Task details> Take the entries below and print, exactly, the stretch from the line containing "টেকটিউনস কী (46, 2385)" through the line containing "টেকটিউনস VIP (167, 2444)", both included.

Supplied records>
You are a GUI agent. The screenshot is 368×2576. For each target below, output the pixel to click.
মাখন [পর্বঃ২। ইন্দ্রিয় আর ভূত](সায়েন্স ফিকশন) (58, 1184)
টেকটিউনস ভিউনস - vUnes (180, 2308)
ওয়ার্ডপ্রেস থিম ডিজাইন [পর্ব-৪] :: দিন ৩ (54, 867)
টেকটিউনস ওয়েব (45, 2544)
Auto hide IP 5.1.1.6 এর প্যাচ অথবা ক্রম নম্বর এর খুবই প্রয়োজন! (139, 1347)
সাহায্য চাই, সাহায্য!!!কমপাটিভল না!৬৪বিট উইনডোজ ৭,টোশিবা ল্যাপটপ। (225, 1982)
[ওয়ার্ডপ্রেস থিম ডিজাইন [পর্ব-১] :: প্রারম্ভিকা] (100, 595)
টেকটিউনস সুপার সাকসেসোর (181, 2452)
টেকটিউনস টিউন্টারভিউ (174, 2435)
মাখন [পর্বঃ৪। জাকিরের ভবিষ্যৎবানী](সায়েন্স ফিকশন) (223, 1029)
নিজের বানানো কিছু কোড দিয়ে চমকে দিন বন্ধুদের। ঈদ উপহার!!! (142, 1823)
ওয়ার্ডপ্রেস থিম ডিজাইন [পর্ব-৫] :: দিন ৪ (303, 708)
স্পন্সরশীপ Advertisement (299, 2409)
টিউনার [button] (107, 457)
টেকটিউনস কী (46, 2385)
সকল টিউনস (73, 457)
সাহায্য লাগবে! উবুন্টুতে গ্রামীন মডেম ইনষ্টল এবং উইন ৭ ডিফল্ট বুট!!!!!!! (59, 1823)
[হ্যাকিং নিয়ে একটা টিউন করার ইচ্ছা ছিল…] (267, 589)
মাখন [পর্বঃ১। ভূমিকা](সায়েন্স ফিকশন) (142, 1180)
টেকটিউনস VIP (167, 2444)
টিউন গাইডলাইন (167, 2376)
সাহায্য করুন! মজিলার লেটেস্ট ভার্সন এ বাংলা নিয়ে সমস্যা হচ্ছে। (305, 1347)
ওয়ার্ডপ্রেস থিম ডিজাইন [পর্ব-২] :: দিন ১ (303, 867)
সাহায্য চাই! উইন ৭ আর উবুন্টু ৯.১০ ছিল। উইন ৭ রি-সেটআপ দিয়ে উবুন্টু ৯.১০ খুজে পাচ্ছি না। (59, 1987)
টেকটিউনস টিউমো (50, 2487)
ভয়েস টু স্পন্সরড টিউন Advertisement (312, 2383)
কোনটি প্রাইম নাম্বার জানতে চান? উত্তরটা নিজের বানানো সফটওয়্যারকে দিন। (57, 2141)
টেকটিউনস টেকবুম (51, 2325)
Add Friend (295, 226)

Response below>
টেকটিউনস কী (46, 2385)
সকল টিউনস (73, 457)
সাহায্য লাগবে! উবুন্টুতে গ্রামীন মডেম ইনষ্টল এবং উইন ৭ ডিফল্ট বুট!!!!!!! (59, 1823)
[হ্যাকিং নিয়ে একটা টিউন করার ইচ্ছা ছিল…] (267, 589)
মাখন [পর্বঃ১। ভূমিকা](সায়েন্স ফিকশন) (142, 1180)
টেকটিউনস VIP (167, 2444)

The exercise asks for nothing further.